== WHAT YOU HAVE TO DO ==
Print every line of the listing below, starting with the line that holds "Click the UK header in the top table" and going on through the line that holds "You are a computer-use", both included, and print nothing else.

== DATA FOR ANALYSIS ==
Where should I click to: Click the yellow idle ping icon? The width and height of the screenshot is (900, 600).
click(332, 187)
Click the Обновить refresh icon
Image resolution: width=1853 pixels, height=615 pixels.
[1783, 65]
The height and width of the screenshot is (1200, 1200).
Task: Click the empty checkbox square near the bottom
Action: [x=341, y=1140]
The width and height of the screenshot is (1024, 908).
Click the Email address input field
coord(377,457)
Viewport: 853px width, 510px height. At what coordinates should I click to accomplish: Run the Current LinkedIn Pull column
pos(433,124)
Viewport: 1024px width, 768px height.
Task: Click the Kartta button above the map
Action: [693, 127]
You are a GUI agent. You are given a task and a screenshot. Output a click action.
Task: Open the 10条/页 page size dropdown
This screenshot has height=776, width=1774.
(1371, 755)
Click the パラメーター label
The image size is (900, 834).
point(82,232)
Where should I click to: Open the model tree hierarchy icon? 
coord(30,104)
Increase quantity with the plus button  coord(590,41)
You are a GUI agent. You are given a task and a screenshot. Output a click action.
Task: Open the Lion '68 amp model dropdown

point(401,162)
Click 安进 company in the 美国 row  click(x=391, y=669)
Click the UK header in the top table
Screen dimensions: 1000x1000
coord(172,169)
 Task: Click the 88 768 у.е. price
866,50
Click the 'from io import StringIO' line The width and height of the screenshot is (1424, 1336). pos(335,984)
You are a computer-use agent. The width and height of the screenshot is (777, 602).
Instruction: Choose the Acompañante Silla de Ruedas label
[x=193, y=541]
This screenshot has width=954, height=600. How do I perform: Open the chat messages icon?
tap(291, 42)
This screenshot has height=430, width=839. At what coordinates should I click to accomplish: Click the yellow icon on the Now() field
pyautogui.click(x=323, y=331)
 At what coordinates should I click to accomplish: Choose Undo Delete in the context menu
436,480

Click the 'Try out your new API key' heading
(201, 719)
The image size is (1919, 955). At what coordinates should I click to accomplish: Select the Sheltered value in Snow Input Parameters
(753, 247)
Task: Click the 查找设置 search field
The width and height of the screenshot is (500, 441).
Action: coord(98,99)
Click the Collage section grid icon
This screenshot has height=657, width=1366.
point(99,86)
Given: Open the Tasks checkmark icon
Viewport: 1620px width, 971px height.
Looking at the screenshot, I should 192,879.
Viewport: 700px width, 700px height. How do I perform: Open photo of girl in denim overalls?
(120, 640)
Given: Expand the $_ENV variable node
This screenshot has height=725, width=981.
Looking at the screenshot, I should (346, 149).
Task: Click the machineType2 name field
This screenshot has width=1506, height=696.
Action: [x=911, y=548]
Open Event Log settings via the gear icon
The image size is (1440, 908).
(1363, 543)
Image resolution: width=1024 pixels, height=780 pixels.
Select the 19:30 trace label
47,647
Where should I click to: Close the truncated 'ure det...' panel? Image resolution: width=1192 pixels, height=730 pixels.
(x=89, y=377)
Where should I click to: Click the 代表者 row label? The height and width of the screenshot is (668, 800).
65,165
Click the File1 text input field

== TASK RESPONSE ==
Click the UK header in the top table
Screen dimensions: 1000x1000
coord(172,169)
 Task: Click the 88 768 у.е. price
866,50
Click the 'from io import StringIO' line The width and height of the screenshot is (1424, 1336). pos(335,984)
You are a computer-use agent. The width and height of the screenshot is (777, 602).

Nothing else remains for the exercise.